Werkloosheid berekent eenvoudig het aantal inwoners dat momenteel niet in dienst is maar actief werk zoekt. Sommige werkloosheidsberekeningen omvatten ook die personen die als werkloos worden beschouwd. Onderwerknemers zijn die werknemers die deeltijdposities of functies hebben aanvaard waarvoor zij ernstig zijn overgekwalificeerd. Hoge werkloosheidscijfers hebben duidelijk invloed op de consumentenbestedingen, maar ze wijzen ook op een slechte banengroei in zowel de particuliere als de publieke sector.

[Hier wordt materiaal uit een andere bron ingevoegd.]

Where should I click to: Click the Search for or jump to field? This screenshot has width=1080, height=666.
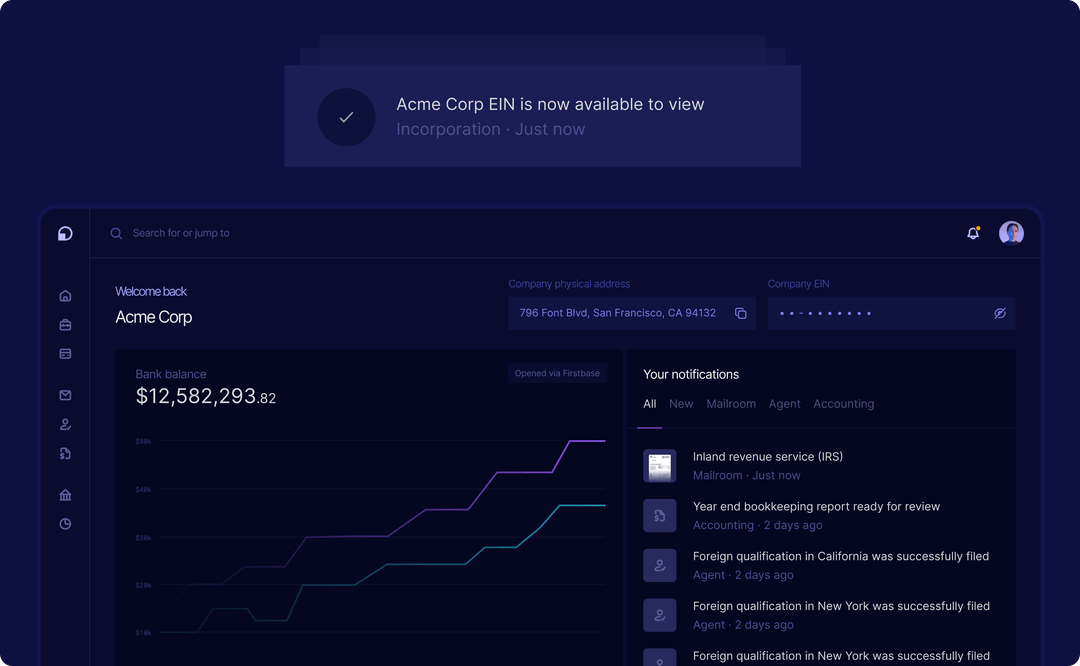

Individuele macro-economische variabelen, zoals het bankwezen, de consumentenprijsindex en veranderingen in overheidsvoorschriften, beïnvloeden elk meerdere gebieden van economische groei. Hoewel de index van de consumptieprijzen, een historisch overzicht van de prijzen die de consument voor verschillende goederen heeft betaald, kan worden gecategoriseerd onder inflatie, heeft dit ook invloed op het bbp en uiteindelijk op de werkloosheid. Elke factor binnen een bepaalde economie heeft een complexe relatie en een wisselend effect op andere factoren.